La condanna definitiva all’ergastolo di Ratko Mladic conferma la profonda divisione della Bosnia-Erzegovina sulla guerra fratricida del 1992-1995, con una parte che esulta per il carcere a vita del Boia di Srebrenica mentre l’altra continua a parlare dell’ex generale come di un eroe e difensore del popolo serbo. Le madri di Srebrenica, riunite davanti alla tv nel Memoriale di Potocari, alle porte di Srebrenica, gli intellettuali nell’ex Biblioteca nazionale a Sarajevo e le numerose vittime in varie parti del Paese hanno accolto con applausi il verdetto dell’Aja, mentre di tutt’altro tenore è stata la reazione della dirigenza serbo-bosniaca.

Per Milorad Dodik, membro serbo e presidente di turno della Presidenza tripartita bosniaca, “la sentenza odierna non ha niente a che vedere con la giustizia e non fa altro che accrescere la sfiducia del popolo serbo nella giustizia internazionale”. “È chiaro - ha osservato - che stanno tentando di creare il mito del genocidio di Srebrenica, che non è avvenuto. Secondo me con questa sentenza il generale Mladic è stato catapultato direttamente nella leggenda”.

Nelle regioni con popolazione musulmana a non esultare sono stati solo gli abitanti di Prijedor e di altre cinque località i cui massacri non sono stati qualificati come genocidio, nonostante gli oltre 3 mila morti, i campi di concentramento (Omarska e Keraterm) e la più grande fossa comune nell’area di Prijedor. Per questo, ha detto oggi la giovane sindaca 26enne di Sarajevo Benjamina Karic, va sottolineata “l’importanza delle sentenze dei tribunali internazionali e dei fatti da loro accertati in modo incontestabile”.

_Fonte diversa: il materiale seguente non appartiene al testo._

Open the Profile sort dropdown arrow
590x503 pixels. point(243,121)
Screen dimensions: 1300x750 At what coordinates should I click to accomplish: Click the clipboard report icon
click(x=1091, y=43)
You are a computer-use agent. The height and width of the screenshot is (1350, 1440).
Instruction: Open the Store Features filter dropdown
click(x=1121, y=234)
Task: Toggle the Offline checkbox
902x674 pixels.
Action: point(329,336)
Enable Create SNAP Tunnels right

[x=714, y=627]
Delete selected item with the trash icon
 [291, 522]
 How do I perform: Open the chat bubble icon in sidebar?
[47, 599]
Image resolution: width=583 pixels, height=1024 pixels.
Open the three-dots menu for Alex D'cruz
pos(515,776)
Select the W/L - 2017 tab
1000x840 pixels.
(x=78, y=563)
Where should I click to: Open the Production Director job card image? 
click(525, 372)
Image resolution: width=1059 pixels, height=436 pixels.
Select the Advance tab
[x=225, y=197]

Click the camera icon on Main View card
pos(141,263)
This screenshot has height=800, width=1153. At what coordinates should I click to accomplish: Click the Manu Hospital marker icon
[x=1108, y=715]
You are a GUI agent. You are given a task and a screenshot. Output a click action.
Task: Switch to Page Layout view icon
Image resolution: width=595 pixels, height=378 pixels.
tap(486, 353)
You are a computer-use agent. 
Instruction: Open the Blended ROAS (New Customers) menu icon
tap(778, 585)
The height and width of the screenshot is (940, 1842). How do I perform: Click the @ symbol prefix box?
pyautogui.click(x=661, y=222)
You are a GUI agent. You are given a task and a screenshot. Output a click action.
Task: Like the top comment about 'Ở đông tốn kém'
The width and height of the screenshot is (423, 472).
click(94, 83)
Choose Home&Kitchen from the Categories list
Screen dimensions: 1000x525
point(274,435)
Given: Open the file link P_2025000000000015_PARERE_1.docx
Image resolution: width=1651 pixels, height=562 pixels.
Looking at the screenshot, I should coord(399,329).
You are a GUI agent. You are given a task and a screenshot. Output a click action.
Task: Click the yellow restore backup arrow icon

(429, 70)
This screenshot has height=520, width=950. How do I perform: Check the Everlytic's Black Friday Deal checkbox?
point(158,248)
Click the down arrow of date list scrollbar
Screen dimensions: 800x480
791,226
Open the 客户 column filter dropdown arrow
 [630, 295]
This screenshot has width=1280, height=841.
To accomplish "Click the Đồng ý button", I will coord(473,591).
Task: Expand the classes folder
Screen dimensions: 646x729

A suo avviso, Sarajevo aveva sentito il dovere morale e il diritto di lanciare l’iniziativa affinché l’archivio del Tribunale penale internazionale dell’Aja (Tpi) fosse conservato nella capitale bosniaca, e oggi esso è diventato accessibile al pubblico con un “Centro d’informazione”, unico nella Regione, che offre alle attuali e alle future generazioni la possibilità di studiare attivamente il materiale raccolto. Negli 11.000 giorni di processi ai criminali di guerra per la guerra di Bosnia sono stati portati davanti ai giudici all’Aja complessivamente 161 imputati di cui 92 sono stati processati in via definitiva. La grande maggioranza sono serbi. L’eredità del Tpi contiene 400’000 documenti, con 2,5 milioni di trascrizioni dei procedimenti. Una delle madri di Srebrenica, Munira Subasic, ha oggi invitato i giovani di tutte le etnie a non accontentarsi dei racconti ma a informarsi guardando “con i propri occhi”.